> _BRIEF_:
Nothing outside the range below should be printed. Output exactly the lines from the line with "[Search] (758, 124)" to the line with "Contact us (725, 32)", both included.

[Records from a data collection]
========================================================================
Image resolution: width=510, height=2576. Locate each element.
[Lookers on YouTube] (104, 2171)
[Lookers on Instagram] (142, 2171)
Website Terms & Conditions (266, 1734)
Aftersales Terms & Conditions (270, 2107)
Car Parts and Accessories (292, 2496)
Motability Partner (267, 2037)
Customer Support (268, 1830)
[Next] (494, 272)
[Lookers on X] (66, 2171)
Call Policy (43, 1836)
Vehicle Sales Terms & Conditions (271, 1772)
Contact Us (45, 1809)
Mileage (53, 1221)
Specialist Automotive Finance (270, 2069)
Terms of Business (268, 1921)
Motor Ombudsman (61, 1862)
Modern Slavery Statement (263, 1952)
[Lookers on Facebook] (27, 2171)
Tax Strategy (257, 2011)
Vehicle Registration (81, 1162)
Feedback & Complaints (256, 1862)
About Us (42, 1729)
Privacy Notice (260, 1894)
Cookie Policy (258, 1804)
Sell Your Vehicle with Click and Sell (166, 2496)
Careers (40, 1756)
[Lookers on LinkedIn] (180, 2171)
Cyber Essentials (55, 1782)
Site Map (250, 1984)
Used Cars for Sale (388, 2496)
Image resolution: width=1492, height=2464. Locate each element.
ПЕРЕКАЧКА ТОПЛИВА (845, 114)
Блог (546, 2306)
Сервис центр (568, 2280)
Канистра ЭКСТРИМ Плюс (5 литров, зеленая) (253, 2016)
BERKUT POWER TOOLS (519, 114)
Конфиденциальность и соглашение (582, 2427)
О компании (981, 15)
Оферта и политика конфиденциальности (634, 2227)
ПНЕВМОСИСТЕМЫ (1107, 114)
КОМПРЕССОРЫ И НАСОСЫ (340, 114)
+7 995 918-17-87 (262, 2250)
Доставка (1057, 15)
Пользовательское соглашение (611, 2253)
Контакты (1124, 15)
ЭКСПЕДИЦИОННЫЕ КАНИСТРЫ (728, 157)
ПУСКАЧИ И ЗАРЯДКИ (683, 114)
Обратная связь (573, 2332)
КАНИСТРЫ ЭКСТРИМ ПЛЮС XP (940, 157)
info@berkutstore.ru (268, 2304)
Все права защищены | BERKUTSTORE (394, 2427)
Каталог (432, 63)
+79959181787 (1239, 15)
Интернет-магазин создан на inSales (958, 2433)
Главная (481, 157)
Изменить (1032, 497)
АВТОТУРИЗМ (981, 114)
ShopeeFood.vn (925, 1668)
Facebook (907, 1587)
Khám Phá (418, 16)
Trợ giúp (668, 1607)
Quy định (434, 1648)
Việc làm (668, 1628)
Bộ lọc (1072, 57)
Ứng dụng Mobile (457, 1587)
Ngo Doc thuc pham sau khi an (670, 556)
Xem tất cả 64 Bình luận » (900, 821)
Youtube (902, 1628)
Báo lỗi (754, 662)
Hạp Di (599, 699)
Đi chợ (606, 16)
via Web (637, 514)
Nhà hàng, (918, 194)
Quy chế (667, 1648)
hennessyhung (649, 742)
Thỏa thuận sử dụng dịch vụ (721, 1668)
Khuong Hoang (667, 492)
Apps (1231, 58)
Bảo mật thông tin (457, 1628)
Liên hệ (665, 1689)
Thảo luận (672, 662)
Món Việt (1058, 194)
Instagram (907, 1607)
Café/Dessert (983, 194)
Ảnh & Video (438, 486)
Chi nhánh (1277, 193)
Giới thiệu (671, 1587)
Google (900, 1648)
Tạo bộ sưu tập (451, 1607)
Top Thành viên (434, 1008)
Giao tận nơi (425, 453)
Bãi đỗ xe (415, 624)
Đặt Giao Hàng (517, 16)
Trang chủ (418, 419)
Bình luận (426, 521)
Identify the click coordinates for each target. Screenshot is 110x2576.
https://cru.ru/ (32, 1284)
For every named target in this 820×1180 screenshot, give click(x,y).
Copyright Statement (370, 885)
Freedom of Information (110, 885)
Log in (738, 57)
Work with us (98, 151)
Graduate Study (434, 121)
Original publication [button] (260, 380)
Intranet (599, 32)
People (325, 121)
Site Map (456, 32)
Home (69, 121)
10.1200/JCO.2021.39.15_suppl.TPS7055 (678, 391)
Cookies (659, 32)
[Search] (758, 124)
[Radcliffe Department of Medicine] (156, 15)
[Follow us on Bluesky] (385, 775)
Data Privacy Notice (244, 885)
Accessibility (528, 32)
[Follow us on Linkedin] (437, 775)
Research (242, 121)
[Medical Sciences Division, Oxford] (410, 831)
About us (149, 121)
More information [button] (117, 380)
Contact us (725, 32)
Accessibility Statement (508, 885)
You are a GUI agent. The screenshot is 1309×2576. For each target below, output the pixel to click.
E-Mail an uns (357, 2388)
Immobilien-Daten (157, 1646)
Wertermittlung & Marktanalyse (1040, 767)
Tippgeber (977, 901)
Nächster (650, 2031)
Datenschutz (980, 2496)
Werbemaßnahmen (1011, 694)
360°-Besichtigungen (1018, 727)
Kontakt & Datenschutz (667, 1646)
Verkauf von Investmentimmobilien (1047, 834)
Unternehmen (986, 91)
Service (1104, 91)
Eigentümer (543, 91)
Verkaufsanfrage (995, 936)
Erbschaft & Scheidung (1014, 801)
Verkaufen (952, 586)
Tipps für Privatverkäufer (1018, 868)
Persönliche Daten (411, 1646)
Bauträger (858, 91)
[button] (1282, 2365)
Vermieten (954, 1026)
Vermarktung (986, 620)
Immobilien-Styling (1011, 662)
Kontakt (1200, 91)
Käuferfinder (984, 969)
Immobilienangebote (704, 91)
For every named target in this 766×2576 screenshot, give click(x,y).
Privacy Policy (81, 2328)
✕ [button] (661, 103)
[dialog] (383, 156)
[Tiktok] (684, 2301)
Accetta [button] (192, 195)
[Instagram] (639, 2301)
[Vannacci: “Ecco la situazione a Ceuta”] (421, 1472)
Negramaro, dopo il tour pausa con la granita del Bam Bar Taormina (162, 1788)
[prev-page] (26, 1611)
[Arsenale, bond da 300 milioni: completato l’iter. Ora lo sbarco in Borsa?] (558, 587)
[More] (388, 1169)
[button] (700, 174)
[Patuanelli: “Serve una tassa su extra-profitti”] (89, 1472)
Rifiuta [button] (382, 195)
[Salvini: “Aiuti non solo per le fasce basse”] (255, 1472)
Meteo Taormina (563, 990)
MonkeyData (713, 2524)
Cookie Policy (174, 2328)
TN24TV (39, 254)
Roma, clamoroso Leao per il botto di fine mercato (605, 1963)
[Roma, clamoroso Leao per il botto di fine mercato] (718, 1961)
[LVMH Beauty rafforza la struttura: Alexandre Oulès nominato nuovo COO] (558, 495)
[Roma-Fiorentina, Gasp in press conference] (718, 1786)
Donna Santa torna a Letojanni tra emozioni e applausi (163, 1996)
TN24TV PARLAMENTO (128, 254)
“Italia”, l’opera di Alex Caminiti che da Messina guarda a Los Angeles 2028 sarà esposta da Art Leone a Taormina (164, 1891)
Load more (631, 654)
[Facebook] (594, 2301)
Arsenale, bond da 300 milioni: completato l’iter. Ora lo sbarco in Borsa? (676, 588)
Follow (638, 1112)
========================================================================
> _RESPONSE AREA_:
[Search] (758, 124)
[Radcliffe Department of Medicine] (156, 15)
[Follow us on Bluesky] (385, 775)
Data Privacy Notice (244, 885)
Accessibility (528, 32)
[Follow us on Linkedin] (437, 775)
Research (242, 121)
[Medical Sciences Division, Oxford] (410, 831)
About us (149, 121)
More information [button] (117, 380)
Contact us (725, 32)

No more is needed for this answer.